TAKING SAMPLES When biologists gather information about the natural world, they typically collect representative pieces of information, called data or observations. For example, when evaluating the efficacy of a candidate drug for medulloblastoma brain cancer, scientists may test the drug on tens or hundreds of patients, and then draw conclusions about its efficacy for all patients with these tumors. Similarly, scientists studying the relationship between body weight and clutch size (number of eggs) for female spiders of a particular species may examine tens to hundreds of spiders to make their conclusions.
We use the expression “sampling from a population” to describe this general method of taking representative pieces of information from the system under investigation (Figure B1). The pieces of information together make up a sample of the larger system, or population. In the cancer therapy example, each observation was the change in a patient’s tumor size 6 months after initiating treatment, and the population of interest was all individuals with medulloblastoma tumors. In the spider example, each observation was a pair of measurements—
Sampling is a matter of necessity, not laziness. We cannot hope (and would not want) to collect and weigh all of the female spiders of the species of interest on Earth! Instead, we use statistics to determine how many spiders we must collect to confidently infer something about the general population and then use statistics again to make such inferences.

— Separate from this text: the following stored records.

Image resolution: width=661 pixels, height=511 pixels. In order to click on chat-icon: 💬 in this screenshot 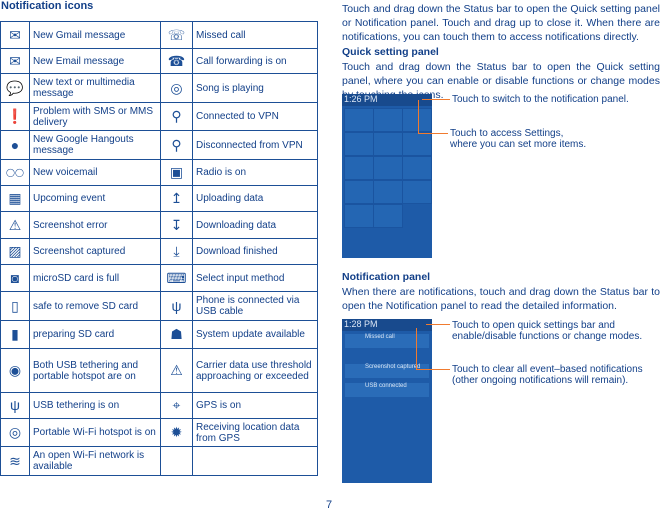, I will do `click(15, 88)`. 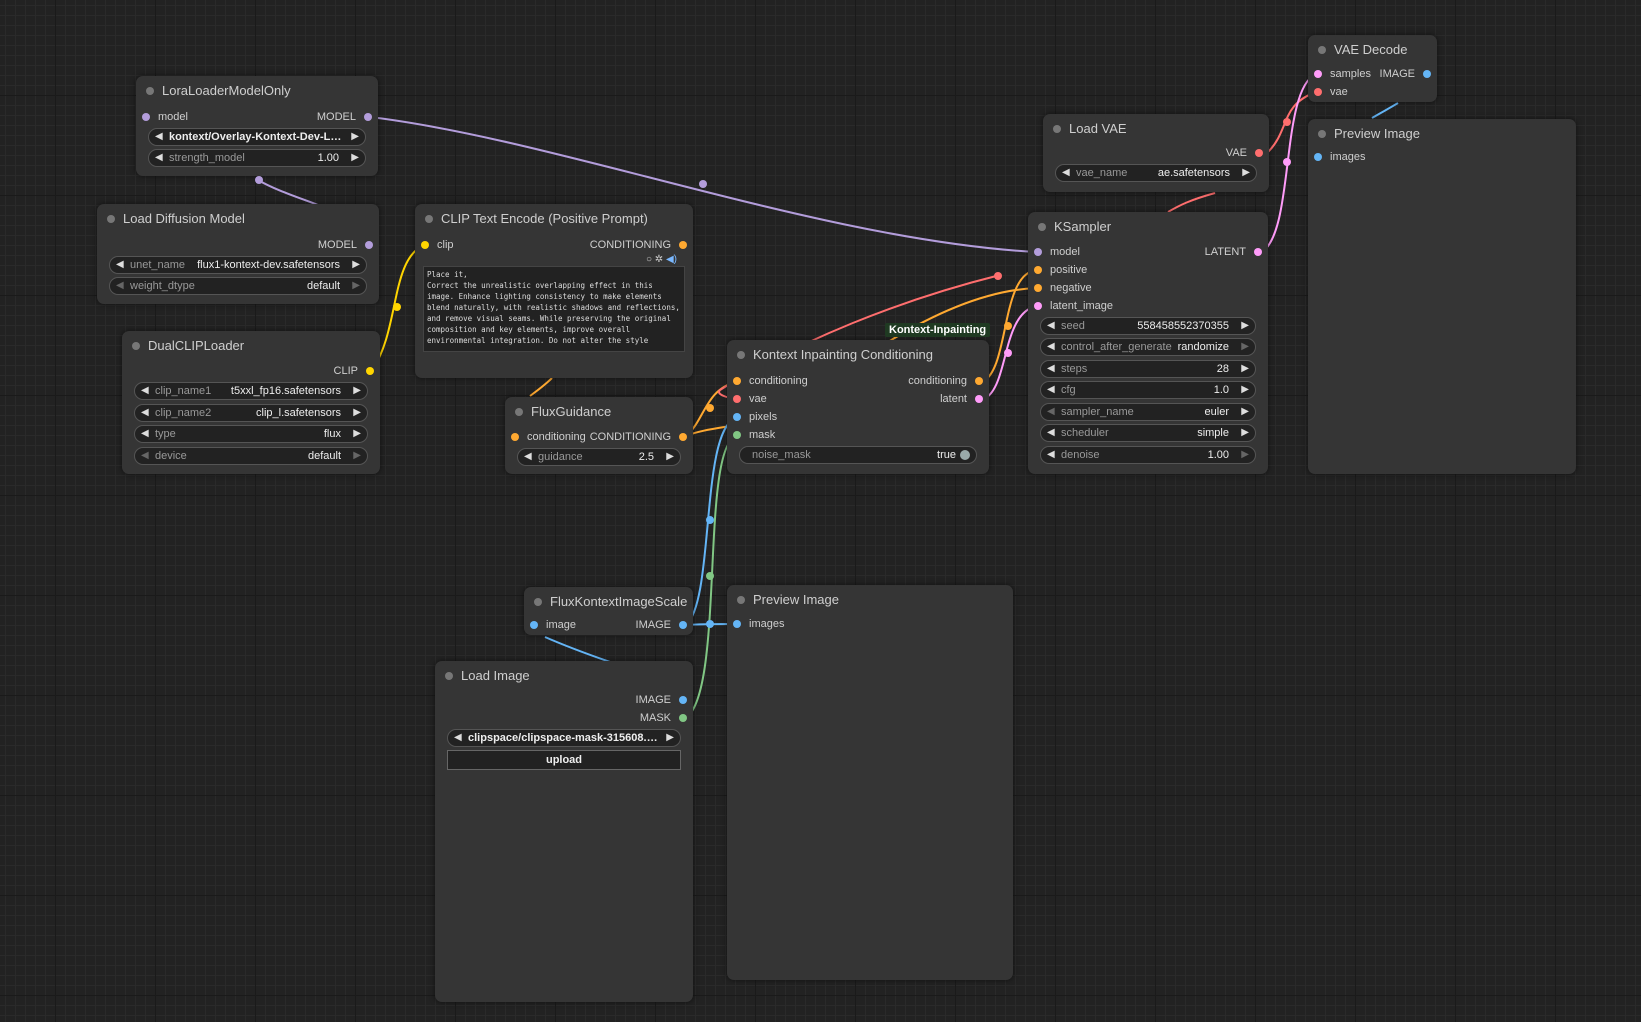 What do you see at coordinates (1148, 412) in the screenshot?
I see `widget-sampler-name: ◀ sampler_name euler ▶` at bounding box center [1148, 412].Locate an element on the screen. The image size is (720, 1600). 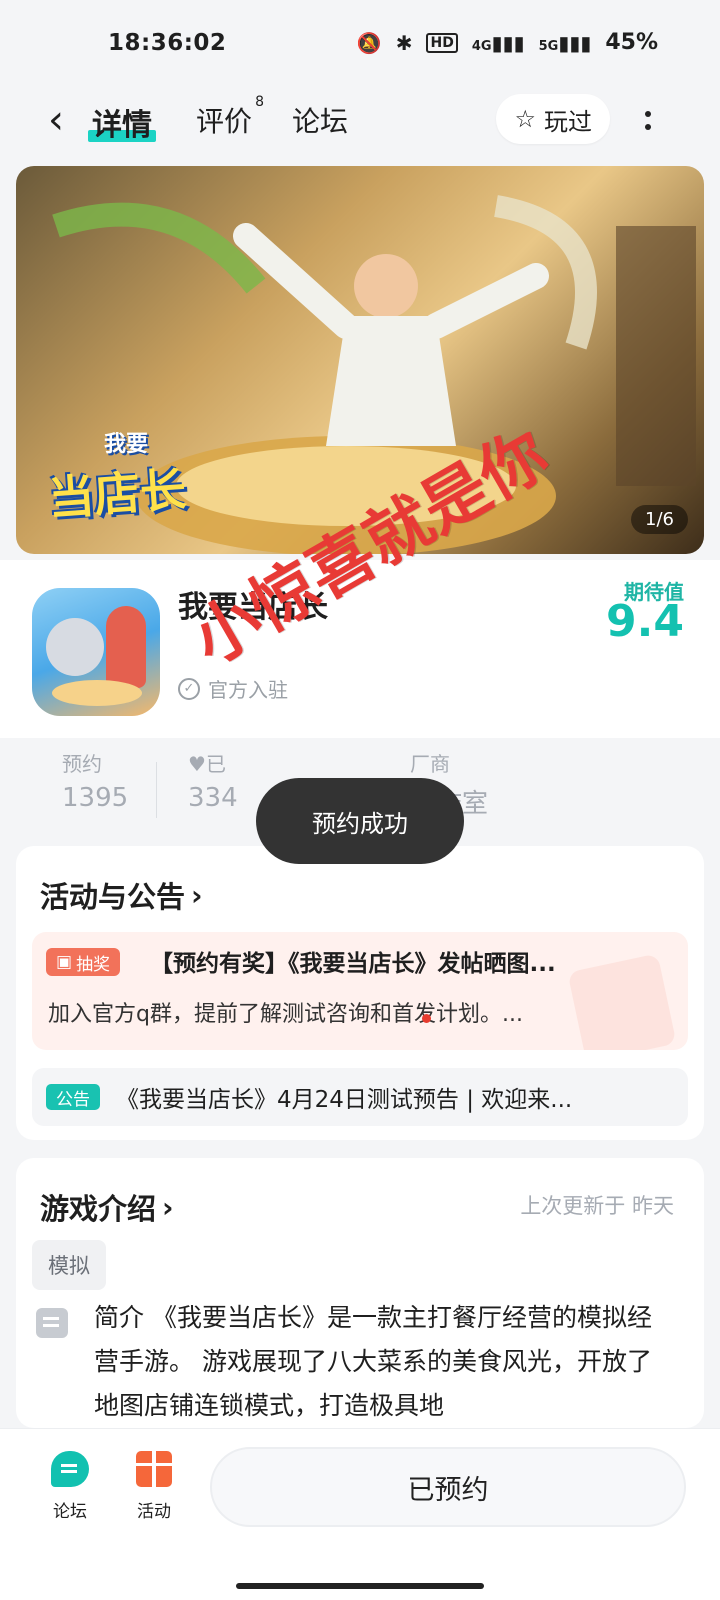
game-app-icon is located at coordinates (96, 652). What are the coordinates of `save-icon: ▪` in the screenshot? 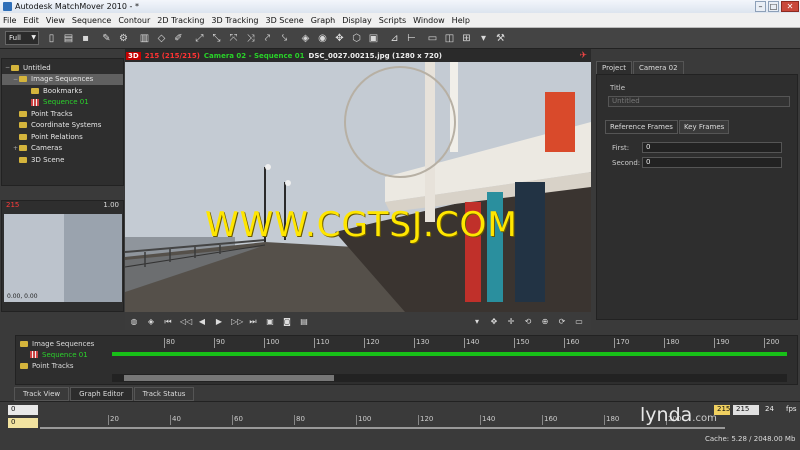 It's located at (86, 38).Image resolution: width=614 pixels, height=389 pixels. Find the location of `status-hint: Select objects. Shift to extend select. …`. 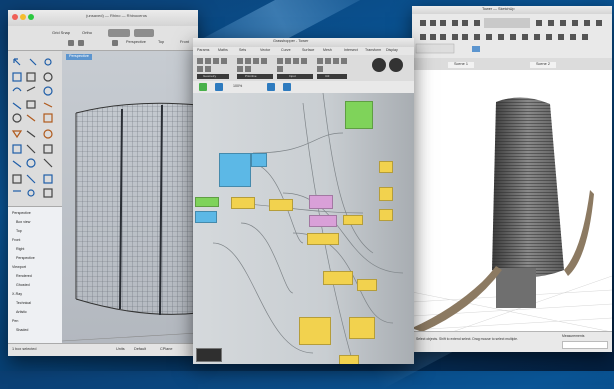

status-hint: Select objects. Shift to extend select. … is located at coordinates (467, 339).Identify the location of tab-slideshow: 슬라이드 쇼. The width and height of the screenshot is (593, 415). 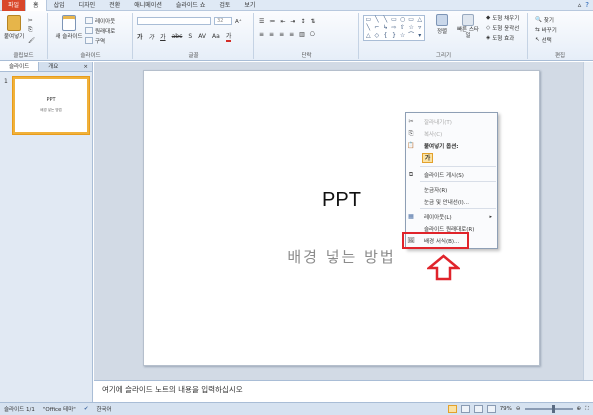
(191, 6).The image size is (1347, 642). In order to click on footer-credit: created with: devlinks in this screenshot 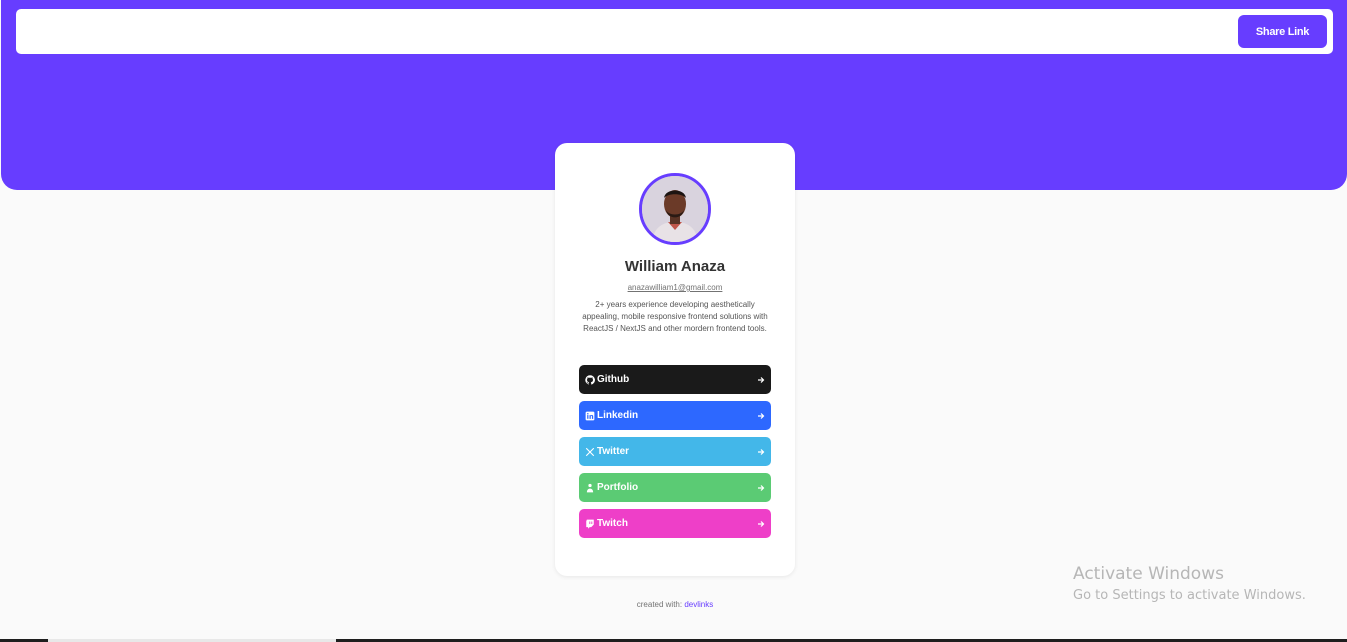, I will do `click(675, 604)`.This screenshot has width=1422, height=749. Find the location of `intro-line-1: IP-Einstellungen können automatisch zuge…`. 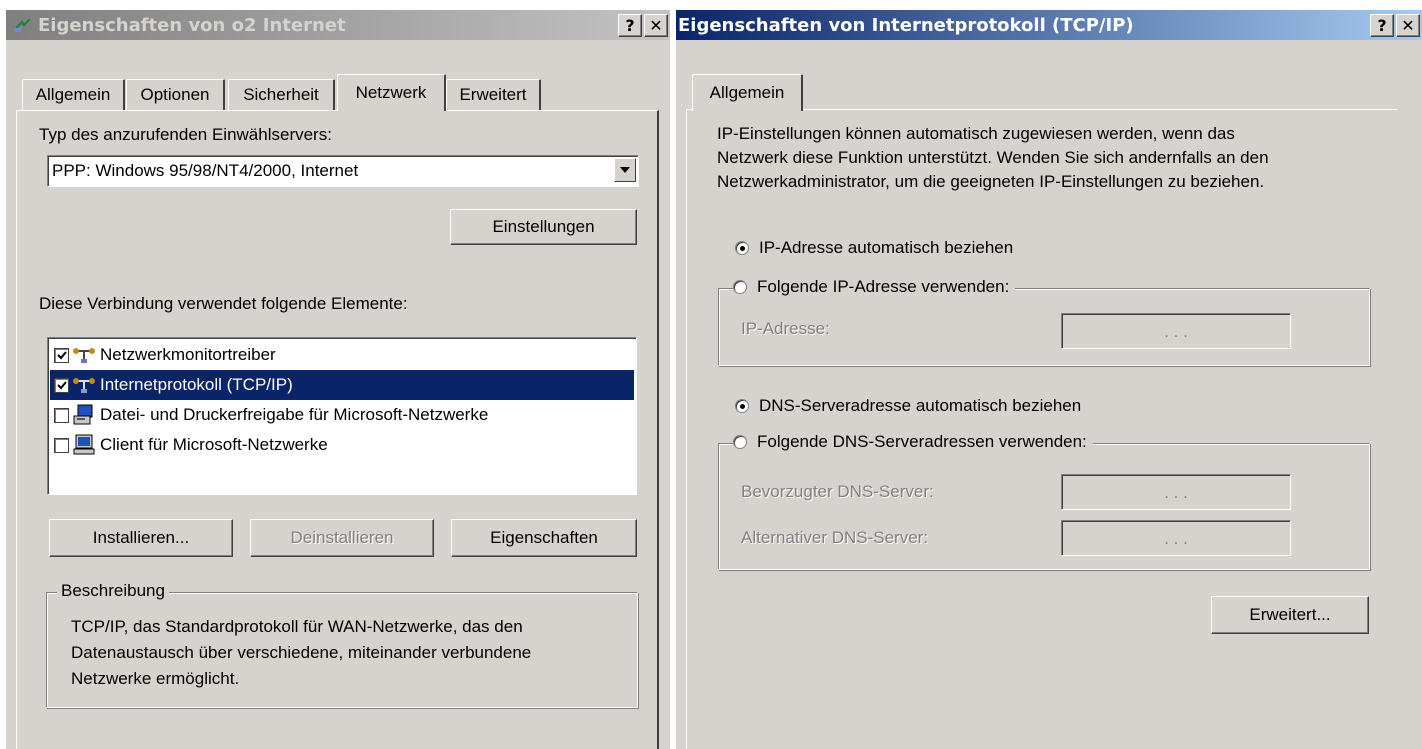

intro-line-1: IP-Einstellungen können automatisch zuge… is located at coordinates (976, 134).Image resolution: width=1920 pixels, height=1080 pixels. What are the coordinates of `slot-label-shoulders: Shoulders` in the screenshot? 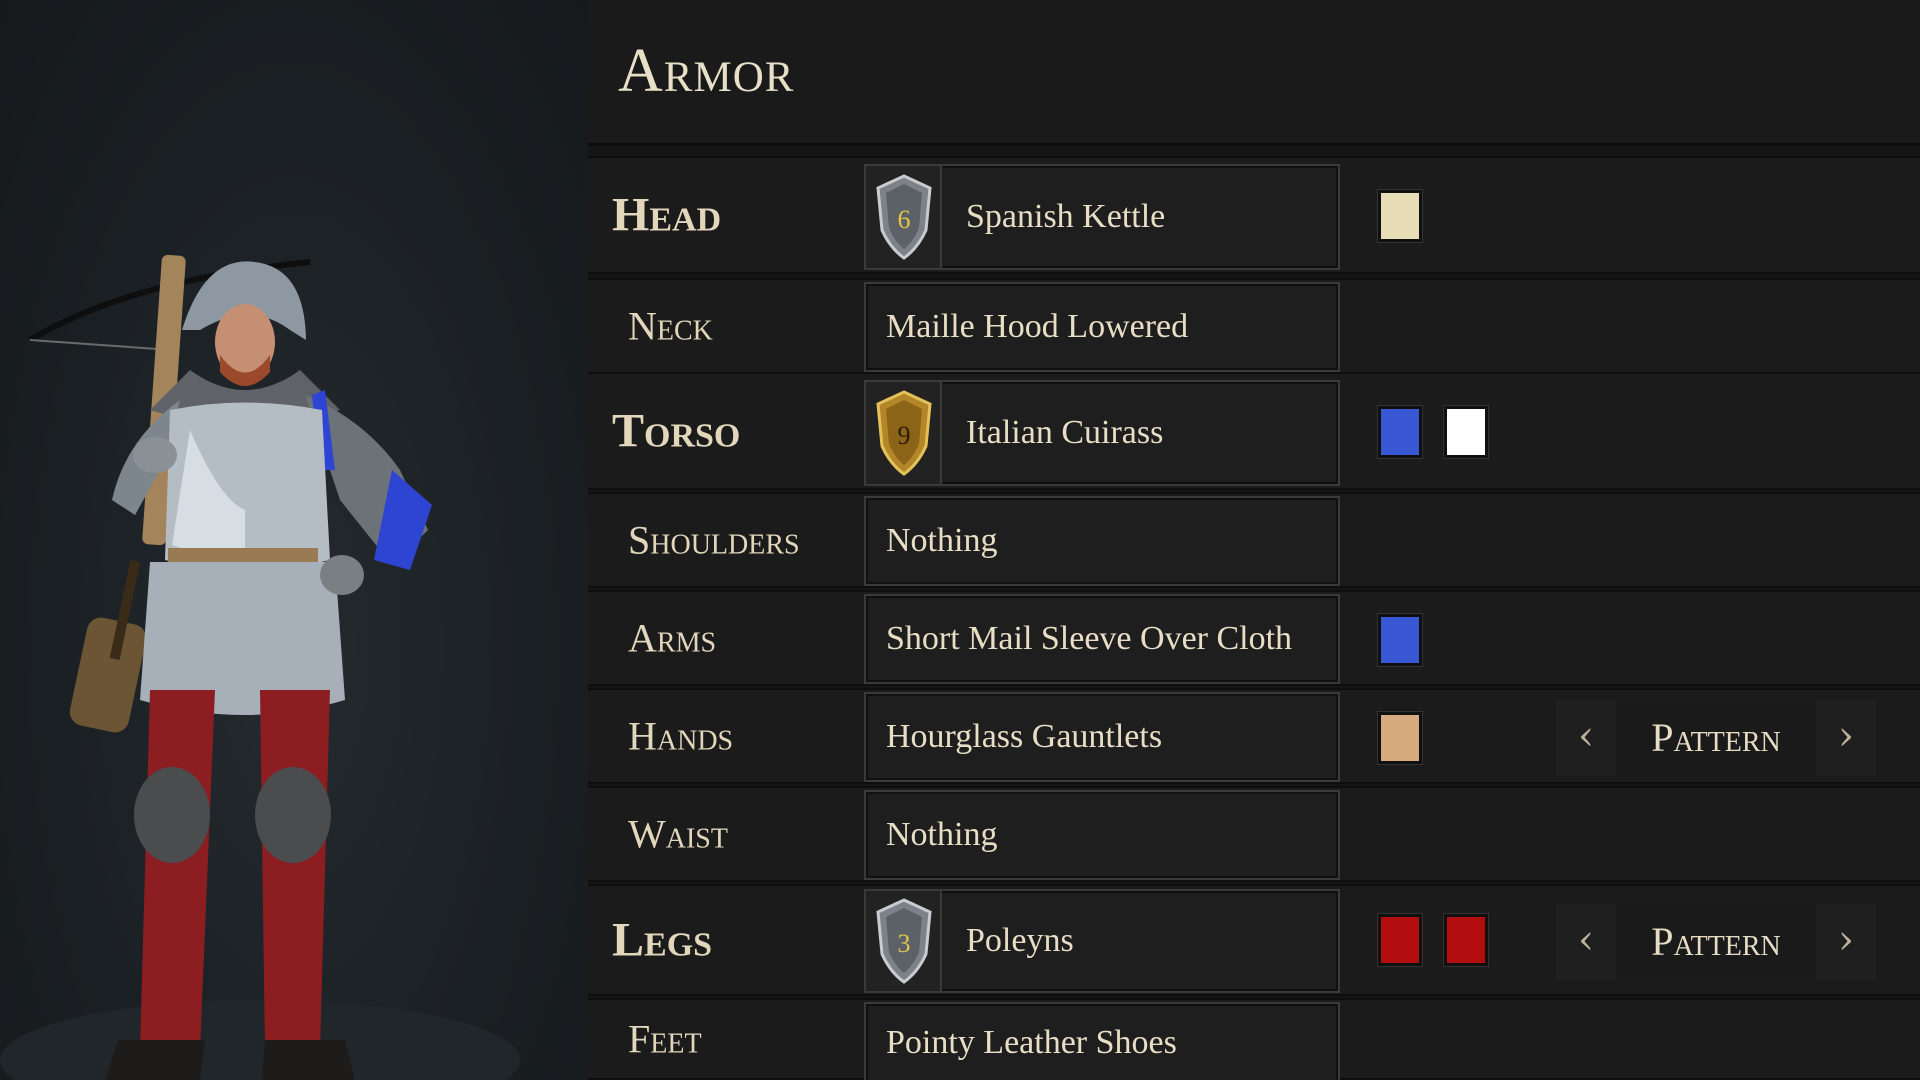 It's located at (714, 540).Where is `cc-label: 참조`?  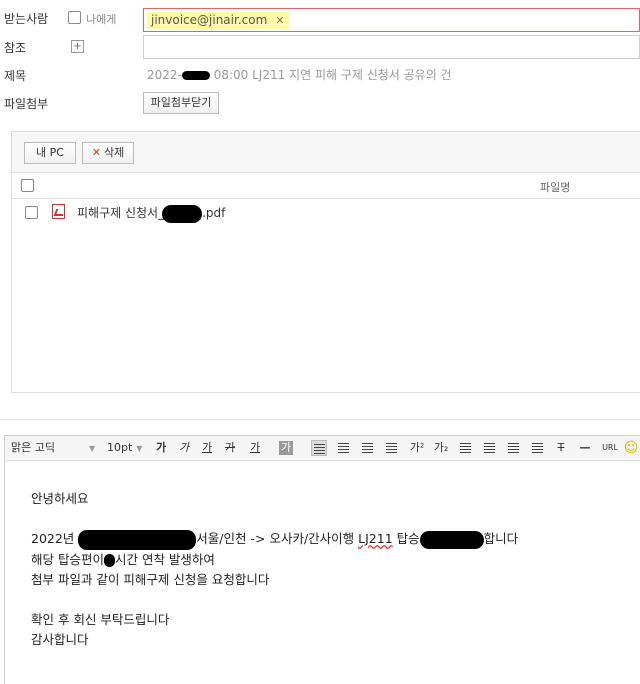 cc-label: 참조 is located at coordinates (16, 48).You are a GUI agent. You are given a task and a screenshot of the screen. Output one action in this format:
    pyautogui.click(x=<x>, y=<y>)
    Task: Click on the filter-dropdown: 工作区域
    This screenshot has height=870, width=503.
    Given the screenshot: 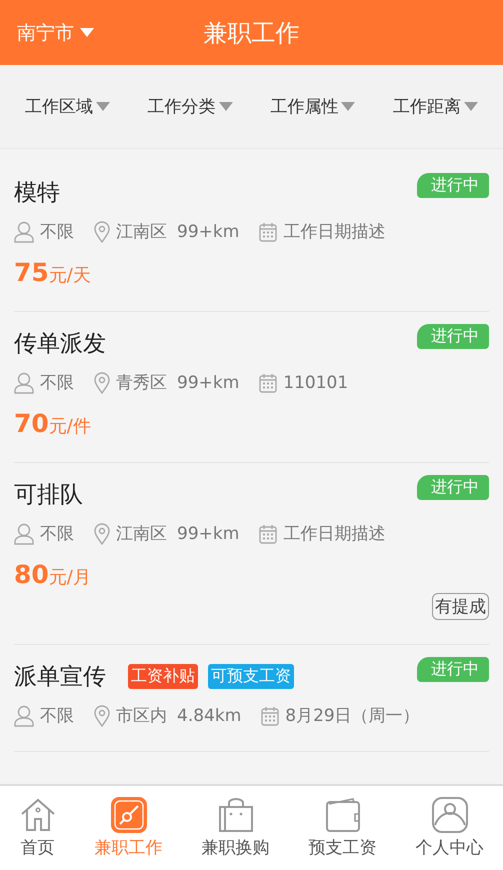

DATA COME IN ALL SHAPES AND SIZES In statistics we use the word “variable” to mean a measurable characteristic of an individual component of a system. Some variables are on a numerical scale, such as the daily high temperature or the clutch size of a spider. We call these quantitative variables. Quantitative variables that take on only whole number values (such as spider clutch size) are called discrete variables, whereas variables that can also take on a fractional value (such as temperature) are called continuous variables.
Other variables take categories as values, such as a human blood type (A, B, AB, or O) or an ant caste (queen, worker, or male). We call these categorical variables. Categorical variables with a natural ordering, such as a final grade in Introductory Biology (A, B, C, D, or F), are called ordinal variables.
Each class of variables comes with its own set of statistical methods. We will introduce a few common methods in this appendix that will help you work on the problems presented in this book, but you should consult a biostatistics textbook for more advanced tests and analyses for other data sets and problems.